** Provided data follows **
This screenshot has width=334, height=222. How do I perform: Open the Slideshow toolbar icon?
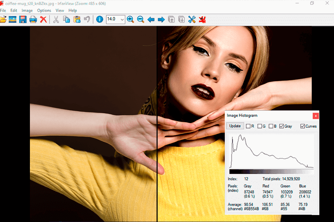13,19
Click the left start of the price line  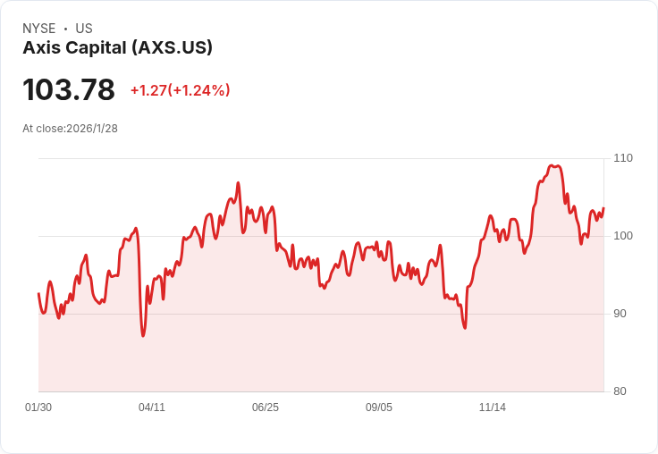point(38,293)
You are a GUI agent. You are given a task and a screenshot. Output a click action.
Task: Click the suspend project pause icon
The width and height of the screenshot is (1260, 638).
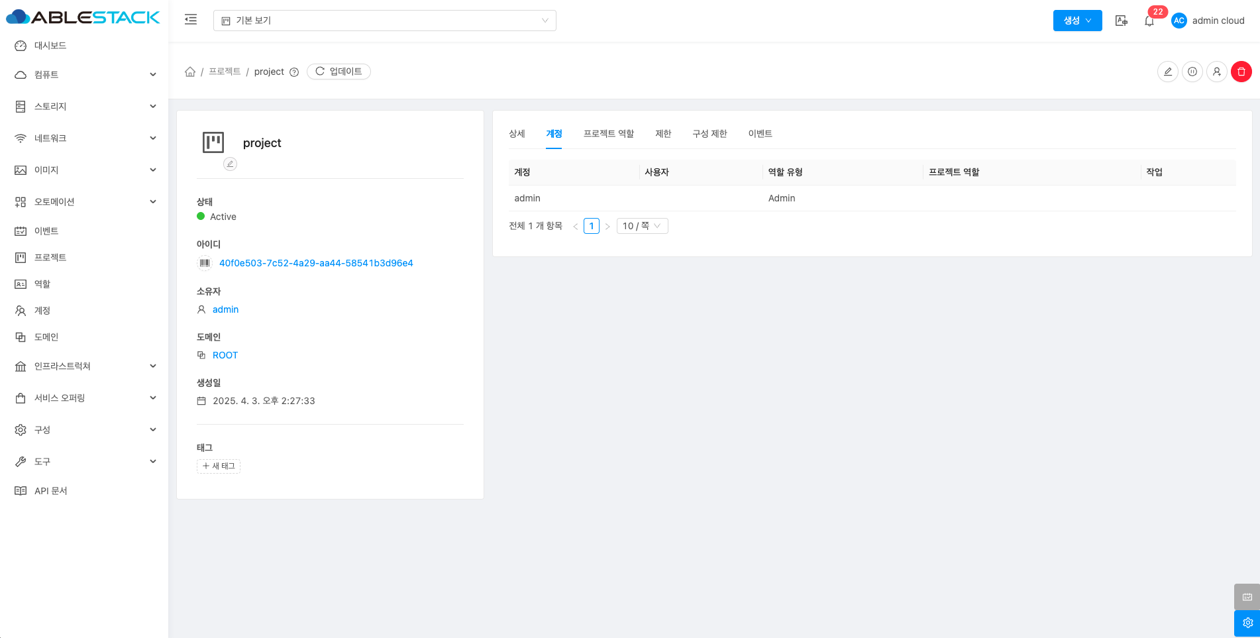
** End of Provided data **
Exercise prompt: With the pictures left out, copy exactly the lines above from the line containing "You are a GUI" through the last line of the entries.

Your solution:
You are a GUI agent. You are given a task and a screenshot. Output a click action.
Task: Click the suspend project pause icon
The width and height of the screenshot is (1260, 638).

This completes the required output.